++++ GIVEN RECORDS
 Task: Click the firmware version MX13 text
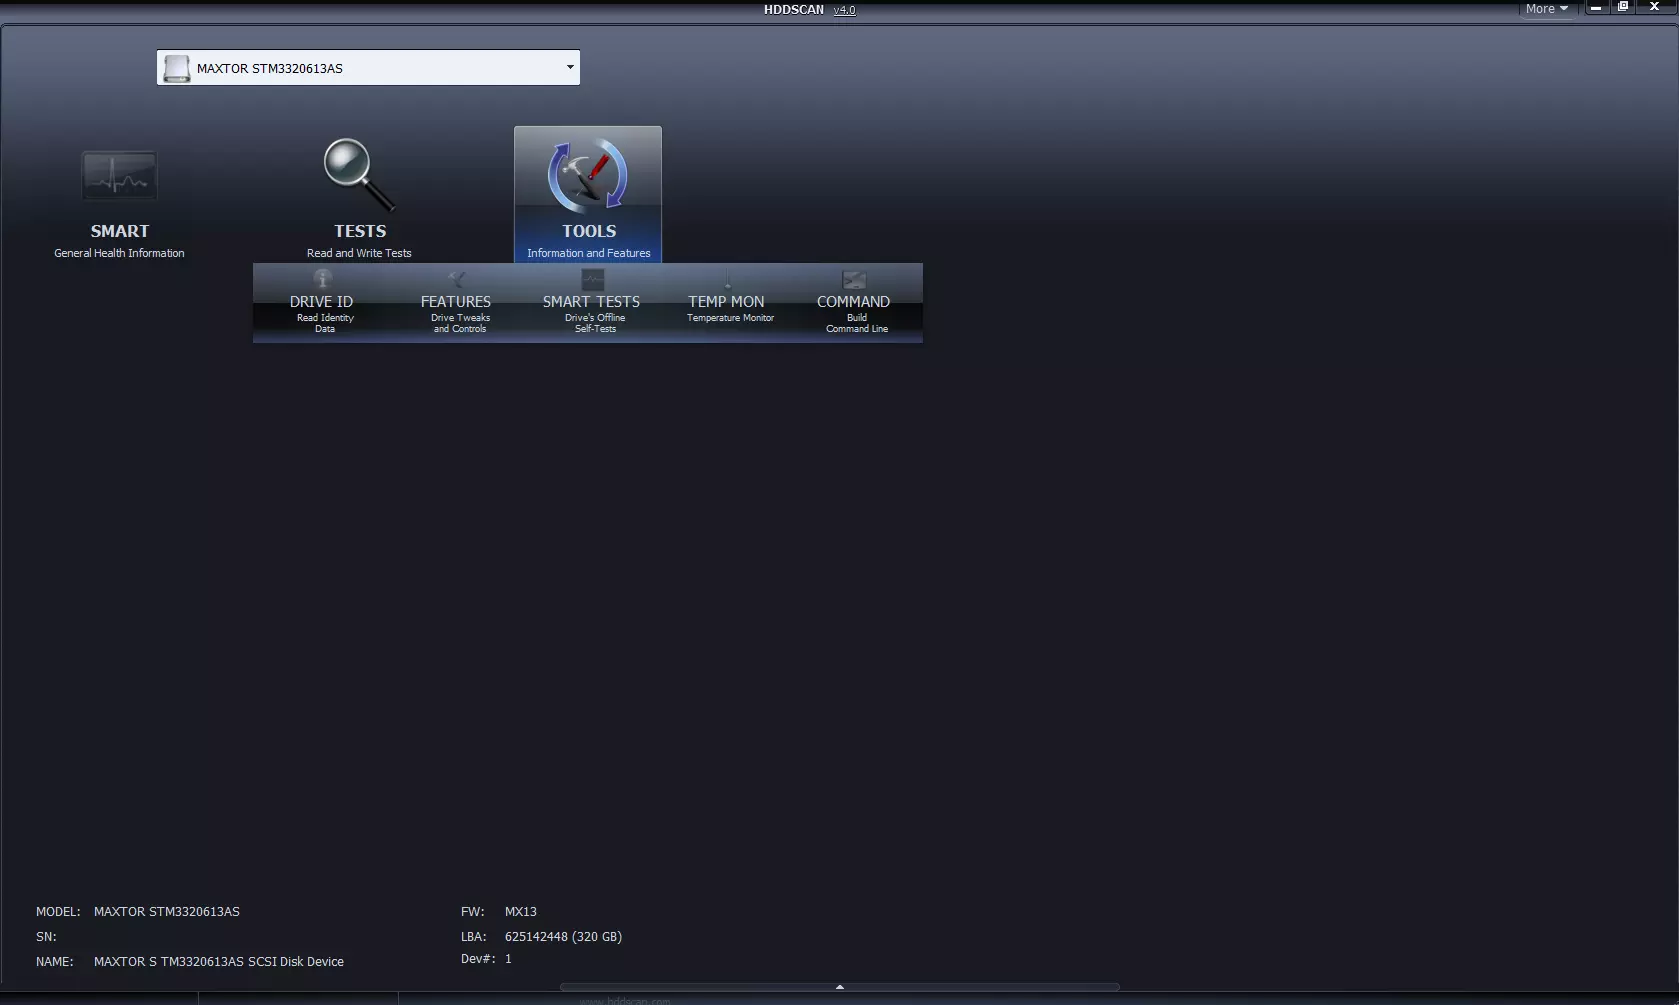coord(521,912)
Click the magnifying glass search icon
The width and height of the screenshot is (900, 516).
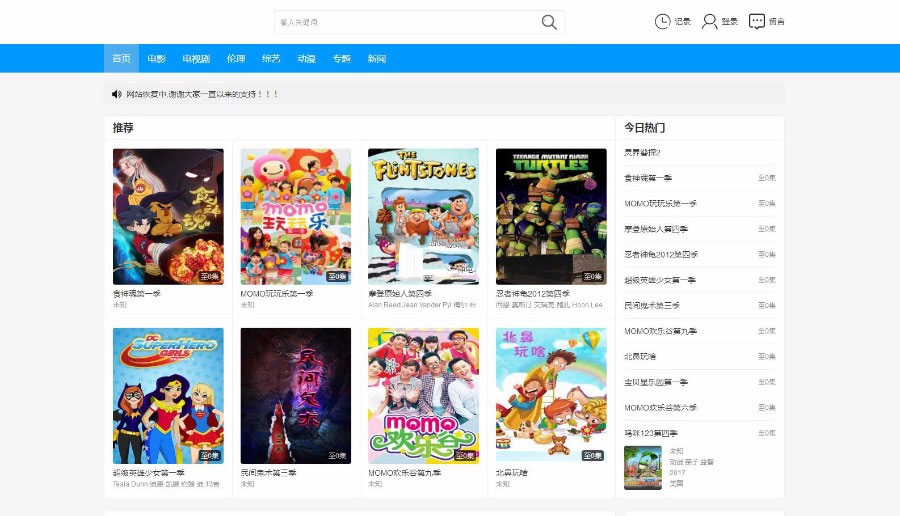pos(549,22)
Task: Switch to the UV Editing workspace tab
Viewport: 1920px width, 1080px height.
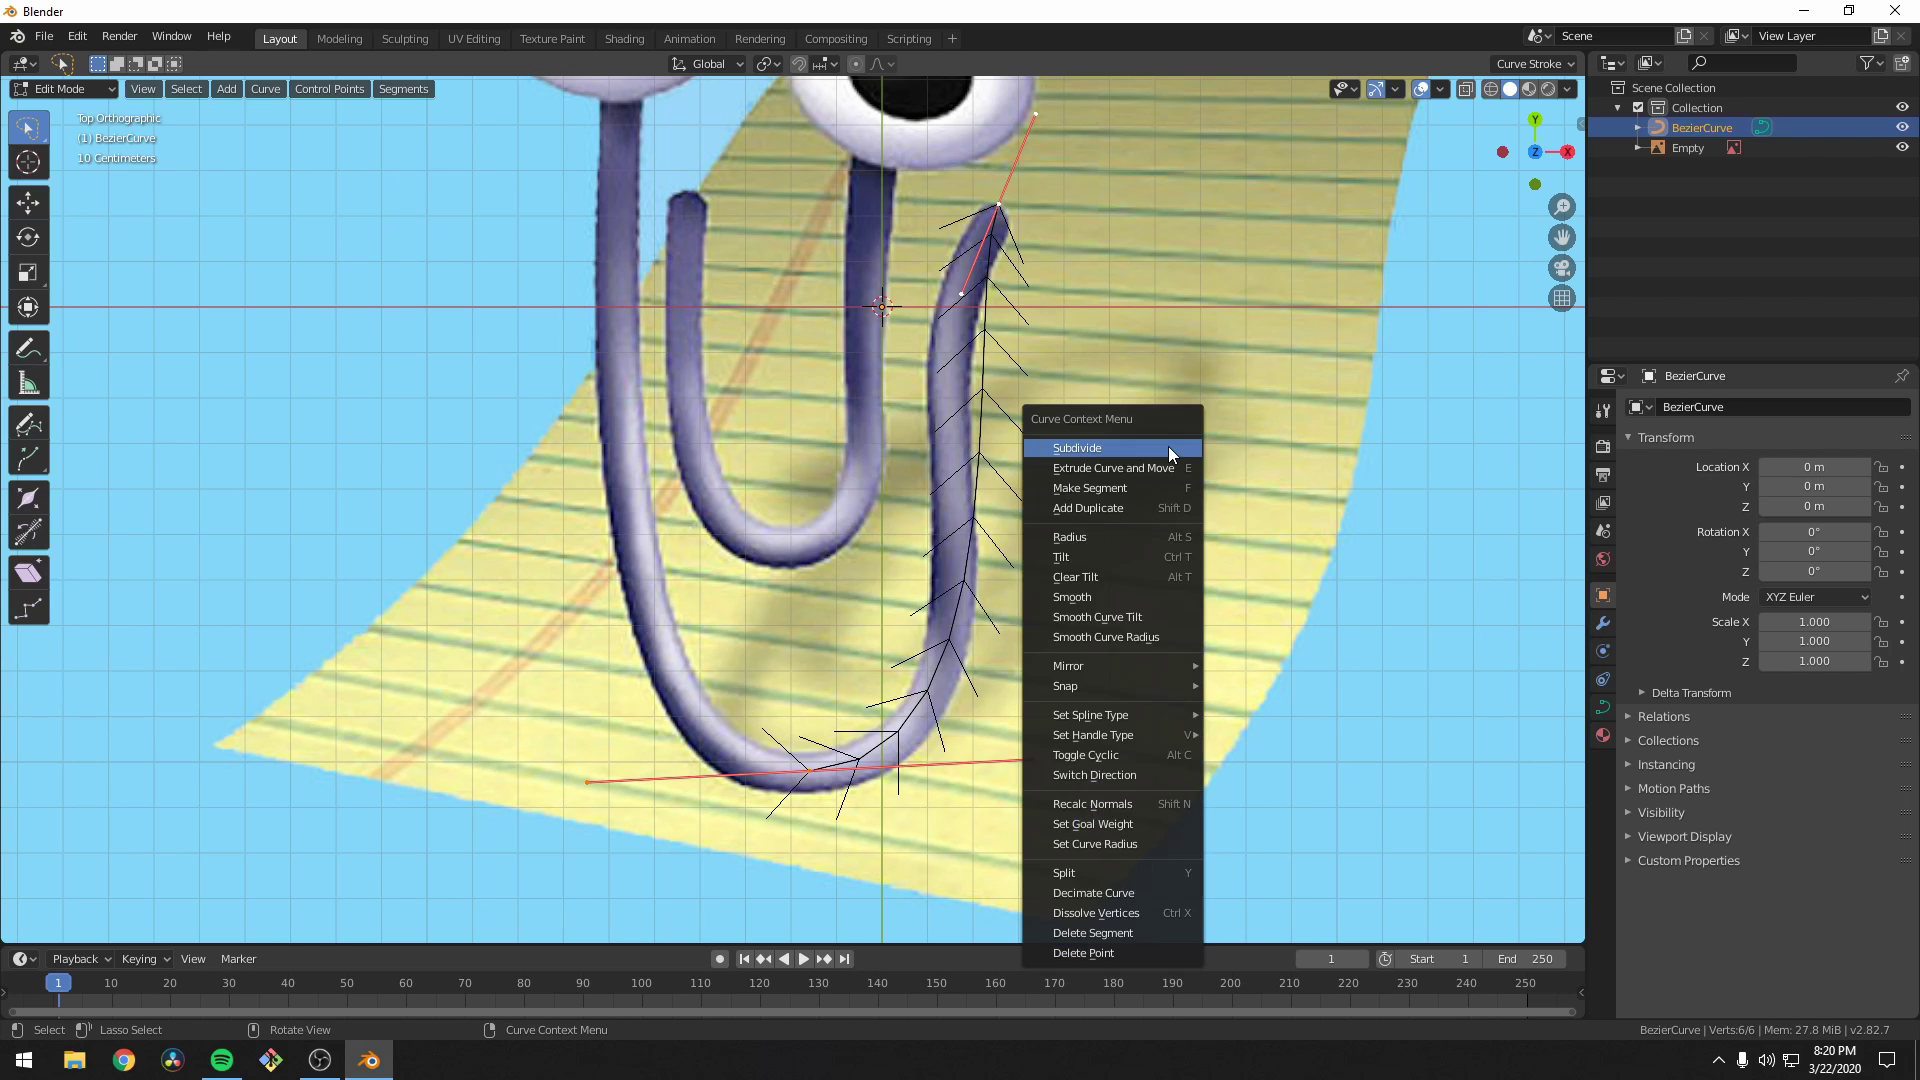Action: pos(474,38)
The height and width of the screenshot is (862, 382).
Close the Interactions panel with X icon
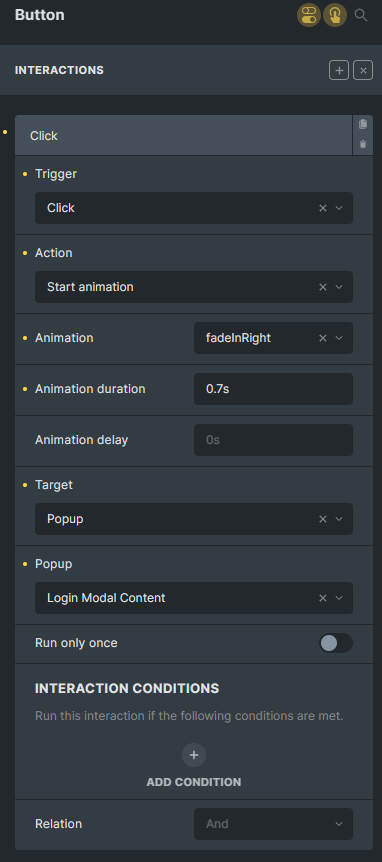coord(363,70)
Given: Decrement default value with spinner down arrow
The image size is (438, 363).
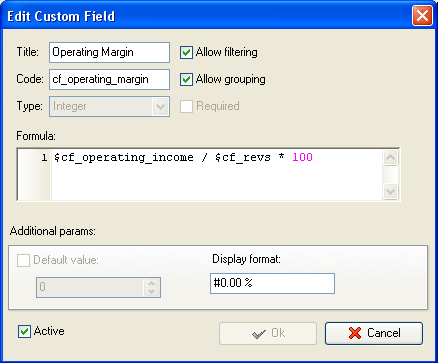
++++++++
Repeat the data above, starting at the line containing "Task: Switch to the UV Editing workspace tab" and ending at the line containing "coord(363,70)", and raise every coordinate in the answers by 127 while keeping all other text unchanged. Leave the pictures out.

▸ **REPLY TO THE TASK**
Task: Switch to the UV Editing workspace tab
Viewport: 1920px width, 1080px height.
Action: pos(601,165)
The height and width of the screenshot is (862, 382).
Close the Interactions panel with X icon
coord(490,197)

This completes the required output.